The videos have led to him being described as anti-Semitic and hateful in the media, but Auernheimer insists it is simply an elaborate troll.

"I see a lot of things wrong with the world. I use art to speak out against those things. It is in the same vein as all my other art," he wrote.

"The fact that mere videos posted on the Internet have elicited so much shock, outrage, anger, fear and government response is proof that what I do is great art. I have no intention of stopping.

"If I am thrown in jail, my greatest works of art are yet to come from the confines of the cell."

Auernheimer's unravelling began earlier this year when he set up a website called Goatse Security — the name is a reference to an obscene internet meme — which employed a team of volunteer hackers to try to find flaws in computer systems, particularly the Apple iPad.

In early June Goatse Security found their Holy Grail — a leak in AT&T's security system which exposed the personal details of 114,000 iPad owners. The information was widely circulated in the media and prompted a vicious response from AT&T.

"We learned that unauthorised computer 'hackers' maliciously exploited a function designed to make your iPad log-in process faster," the telco's vice president wrote in an apology email to iPad users.

Auernheimer said that instead of criticising him, AT&T and Apple should be thanking him.

"Let us get something clear: if I were malicious, I would have sold this data to foreign intelligence agencies and you never would have heard of it," he wrote.

"Or I might have used the Safari exploit we developed months before the iPad data leak to try to compromise networks. In this instance, you never would have heard my name in relation to this story.

"If I were merely sleazy, I would have used this highly targeted list to market iPad accessories via bulk e-mail. In this instance, I would have made a very nice chunk of money unethically and with absolutely no legal risk. Given my years of experience in the direct email marketing field, this would have been a trivial task.

"Instead, I took this dataset which was given to me and used it altruistically to inform the public of a very real risk to them ... they simply wanted to scapegoat us for the problem. We did a public service, and I stand by that despite efforts to crucify me over it."

Following the leak the FBI searched his Fayetteville home with an unspecified warrant and allegedly found the drugs he was later charged with possessing.
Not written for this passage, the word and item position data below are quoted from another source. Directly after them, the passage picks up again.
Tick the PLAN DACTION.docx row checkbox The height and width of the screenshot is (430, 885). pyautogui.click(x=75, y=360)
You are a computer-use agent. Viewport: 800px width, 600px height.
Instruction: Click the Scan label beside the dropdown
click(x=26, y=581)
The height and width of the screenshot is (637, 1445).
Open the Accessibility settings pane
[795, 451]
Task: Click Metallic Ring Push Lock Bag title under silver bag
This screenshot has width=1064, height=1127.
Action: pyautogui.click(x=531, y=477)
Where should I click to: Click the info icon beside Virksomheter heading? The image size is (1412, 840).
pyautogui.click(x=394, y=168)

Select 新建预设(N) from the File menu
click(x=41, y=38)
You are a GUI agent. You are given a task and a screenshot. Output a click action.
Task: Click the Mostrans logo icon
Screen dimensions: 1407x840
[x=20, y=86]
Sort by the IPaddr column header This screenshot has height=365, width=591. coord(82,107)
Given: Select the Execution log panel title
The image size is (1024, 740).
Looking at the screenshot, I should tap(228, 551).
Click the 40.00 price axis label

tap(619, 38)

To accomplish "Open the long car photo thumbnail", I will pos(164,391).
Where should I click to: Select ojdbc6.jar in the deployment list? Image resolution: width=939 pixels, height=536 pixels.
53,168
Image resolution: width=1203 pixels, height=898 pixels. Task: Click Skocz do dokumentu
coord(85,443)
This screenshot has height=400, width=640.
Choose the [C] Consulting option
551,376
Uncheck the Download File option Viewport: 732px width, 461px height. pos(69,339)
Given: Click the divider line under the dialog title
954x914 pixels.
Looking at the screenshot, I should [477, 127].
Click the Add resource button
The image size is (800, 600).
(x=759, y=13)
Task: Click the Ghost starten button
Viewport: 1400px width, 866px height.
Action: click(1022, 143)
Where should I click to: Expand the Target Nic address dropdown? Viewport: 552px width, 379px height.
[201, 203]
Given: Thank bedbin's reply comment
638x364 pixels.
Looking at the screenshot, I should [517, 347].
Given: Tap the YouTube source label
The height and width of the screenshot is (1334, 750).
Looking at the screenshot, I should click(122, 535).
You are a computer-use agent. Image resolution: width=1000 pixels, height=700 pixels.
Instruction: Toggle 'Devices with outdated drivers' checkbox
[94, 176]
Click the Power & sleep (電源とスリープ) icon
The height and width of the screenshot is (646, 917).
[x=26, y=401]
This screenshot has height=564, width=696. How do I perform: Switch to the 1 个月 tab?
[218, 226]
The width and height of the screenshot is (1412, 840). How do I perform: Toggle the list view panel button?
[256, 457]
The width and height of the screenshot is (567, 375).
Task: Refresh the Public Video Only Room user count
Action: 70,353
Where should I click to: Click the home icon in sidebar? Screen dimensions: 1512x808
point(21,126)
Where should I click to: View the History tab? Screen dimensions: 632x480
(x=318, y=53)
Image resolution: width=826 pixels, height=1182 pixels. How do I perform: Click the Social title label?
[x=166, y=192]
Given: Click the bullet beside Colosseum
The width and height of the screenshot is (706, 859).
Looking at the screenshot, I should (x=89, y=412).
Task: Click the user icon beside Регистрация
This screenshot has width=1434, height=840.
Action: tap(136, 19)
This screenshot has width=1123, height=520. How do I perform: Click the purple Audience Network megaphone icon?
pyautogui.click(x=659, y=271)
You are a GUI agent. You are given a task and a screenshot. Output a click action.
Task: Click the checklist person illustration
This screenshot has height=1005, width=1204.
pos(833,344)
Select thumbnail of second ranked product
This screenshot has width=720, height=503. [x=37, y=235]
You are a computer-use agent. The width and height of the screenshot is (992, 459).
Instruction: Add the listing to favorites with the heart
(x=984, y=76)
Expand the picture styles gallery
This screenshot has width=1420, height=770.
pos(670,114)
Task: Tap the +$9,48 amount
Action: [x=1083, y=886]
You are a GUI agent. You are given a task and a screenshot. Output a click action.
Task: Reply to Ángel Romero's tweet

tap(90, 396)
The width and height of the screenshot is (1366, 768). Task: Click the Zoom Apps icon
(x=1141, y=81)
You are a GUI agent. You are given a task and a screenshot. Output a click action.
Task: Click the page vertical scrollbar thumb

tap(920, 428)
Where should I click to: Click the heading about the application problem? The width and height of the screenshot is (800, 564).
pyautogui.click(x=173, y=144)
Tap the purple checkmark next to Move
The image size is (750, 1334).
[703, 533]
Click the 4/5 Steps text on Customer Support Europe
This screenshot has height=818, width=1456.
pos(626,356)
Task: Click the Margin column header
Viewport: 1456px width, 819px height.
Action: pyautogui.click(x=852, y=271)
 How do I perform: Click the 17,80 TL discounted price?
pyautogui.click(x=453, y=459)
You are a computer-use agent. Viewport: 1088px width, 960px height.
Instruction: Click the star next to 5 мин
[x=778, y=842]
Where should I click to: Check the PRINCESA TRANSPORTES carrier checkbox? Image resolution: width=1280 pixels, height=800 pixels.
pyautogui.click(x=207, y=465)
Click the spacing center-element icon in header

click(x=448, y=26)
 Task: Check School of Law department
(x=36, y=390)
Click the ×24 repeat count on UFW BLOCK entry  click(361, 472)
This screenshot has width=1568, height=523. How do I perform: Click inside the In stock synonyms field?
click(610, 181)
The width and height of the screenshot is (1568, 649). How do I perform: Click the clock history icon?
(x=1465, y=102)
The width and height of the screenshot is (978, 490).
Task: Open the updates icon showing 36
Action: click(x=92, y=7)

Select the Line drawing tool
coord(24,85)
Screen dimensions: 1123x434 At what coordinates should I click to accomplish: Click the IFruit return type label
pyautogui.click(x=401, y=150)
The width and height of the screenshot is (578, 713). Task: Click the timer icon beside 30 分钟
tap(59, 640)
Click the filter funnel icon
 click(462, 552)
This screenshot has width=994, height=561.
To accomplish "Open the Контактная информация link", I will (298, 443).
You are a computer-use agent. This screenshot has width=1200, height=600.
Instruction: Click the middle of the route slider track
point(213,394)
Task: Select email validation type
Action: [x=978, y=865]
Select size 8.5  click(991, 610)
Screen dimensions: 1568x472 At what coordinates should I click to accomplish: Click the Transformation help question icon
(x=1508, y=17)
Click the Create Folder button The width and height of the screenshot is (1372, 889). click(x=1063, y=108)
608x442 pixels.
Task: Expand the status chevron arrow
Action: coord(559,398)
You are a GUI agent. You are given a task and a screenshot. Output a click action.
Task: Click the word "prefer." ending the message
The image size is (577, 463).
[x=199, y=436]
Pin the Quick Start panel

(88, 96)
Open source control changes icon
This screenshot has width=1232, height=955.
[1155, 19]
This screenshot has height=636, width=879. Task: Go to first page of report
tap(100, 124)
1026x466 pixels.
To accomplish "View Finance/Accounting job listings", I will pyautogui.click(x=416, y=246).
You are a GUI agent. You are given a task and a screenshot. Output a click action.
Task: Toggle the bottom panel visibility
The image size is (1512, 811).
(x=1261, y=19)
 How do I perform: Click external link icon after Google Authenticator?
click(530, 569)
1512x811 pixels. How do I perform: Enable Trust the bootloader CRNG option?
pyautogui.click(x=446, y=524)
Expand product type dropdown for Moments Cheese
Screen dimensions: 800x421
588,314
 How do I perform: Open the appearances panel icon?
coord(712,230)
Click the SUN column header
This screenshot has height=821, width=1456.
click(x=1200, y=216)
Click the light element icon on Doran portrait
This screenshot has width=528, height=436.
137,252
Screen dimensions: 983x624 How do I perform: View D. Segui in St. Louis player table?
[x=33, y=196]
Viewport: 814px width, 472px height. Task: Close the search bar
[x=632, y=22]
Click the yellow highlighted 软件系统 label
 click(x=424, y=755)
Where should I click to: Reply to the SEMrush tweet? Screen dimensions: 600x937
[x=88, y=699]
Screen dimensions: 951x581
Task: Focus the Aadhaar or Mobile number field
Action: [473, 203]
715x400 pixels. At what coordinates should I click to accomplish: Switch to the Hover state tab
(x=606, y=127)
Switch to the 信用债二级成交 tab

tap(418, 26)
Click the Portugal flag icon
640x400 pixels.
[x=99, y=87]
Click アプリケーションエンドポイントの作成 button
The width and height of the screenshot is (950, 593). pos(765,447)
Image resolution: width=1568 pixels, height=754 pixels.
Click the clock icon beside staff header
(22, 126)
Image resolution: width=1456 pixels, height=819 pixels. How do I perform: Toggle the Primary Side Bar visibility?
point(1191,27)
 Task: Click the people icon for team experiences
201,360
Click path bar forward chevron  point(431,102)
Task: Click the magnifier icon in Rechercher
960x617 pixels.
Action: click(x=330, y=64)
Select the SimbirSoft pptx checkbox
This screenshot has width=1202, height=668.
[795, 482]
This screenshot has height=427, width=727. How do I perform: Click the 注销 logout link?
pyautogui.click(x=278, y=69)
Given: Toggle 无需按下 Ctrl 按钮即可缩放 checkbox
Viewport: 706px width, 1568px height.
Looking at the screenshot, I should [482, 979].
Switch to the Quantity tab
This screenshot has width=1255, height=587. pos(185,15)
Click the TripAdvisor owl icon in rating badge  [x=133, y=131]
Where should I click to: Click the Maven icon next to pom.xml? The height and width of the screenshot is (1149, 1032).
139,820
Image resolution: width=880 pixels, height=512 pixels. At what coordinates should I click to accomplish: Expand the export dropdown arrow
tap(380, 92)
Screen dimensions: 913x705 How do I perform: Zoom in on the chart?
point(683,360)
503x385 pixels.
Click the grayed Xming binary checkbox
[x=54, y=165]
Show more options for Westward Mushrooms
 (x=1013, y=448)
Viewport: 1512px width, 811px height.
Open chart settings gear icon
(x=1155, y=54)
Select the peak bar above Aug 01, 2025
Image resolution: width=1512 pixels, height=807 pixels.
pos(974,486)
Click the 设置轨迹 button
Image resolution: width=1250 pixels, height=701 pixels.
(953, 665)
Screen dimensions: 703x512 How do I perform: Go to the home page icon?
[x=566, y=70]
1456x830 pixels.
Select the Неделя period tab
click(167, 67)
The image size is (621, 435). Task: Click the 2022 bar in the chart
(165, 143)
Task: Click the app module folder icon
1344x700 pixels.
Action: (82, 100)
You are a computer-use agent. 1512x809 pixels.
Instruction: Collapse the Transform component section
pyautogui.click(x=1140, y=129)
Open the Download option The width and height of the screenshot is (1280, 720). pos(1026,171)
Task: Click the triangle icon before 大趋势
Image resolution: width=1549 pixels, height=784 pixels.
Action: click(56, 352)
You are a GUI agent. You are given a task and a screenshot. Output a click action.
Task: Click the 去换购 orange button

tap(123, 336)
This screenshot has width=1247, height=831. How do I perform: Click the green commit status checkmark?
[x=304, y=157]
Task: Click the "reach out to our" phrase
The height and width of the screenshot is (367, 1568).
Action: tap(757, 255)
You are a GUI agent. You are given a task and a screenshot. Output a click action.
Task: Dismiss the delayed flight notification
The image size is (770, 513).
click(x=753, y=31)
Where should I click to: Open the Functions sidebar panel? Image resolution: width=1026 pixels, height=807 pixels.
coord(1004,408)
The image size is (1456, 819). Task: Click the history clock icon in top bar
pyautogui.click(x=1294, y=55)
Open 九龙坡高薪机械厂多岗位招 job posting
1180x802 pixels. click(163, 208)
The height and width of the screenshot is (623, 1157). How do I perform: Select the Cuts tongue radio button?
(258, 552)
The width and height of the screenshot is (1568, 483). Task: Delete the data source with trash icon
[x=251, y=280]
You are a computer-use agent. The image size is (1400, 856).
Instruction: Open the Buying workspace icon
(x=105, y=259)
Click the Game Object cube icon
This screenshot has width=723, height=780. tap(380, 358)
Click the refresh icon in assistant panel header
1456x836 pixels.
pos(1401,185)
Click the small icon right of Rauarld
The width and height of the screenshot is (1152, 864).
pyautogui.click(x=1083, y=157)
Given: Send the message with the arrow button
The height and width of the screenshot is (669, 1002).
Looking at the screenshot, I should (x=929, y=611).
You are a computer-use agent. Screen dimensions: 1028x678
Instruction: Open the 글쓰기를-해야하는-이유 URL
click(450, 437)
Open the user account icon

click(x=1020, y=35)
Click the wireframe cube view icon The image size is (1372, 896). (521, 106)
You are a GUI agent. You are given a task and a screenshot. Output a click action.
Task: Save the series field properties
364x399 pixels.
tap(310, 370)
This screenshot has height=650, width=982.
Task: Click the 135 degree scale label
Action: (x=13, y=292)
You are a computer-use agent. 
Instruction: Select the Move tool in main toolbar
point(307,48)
Auernheimer told us that he believes the drugs were planted by police, but his advocation of drugs — notably through one of his iProphet sermons — have weakened his claim.

"I openly advocate the use of some, but not all drugs. Which is part of what makes this case hard to fight," he wrote.

"I am in real trouble solely because I opened my mouth and expressed my dissatisfaction in an effective manner entirely within the bounds of the law, as opposed to keeping my head down and consuming products."

Auernheimer is now pleading for financial help to fight his case. But for someone whose past is so deeply entwined in falsehoods, it's hard to know if people will choose to start believing him.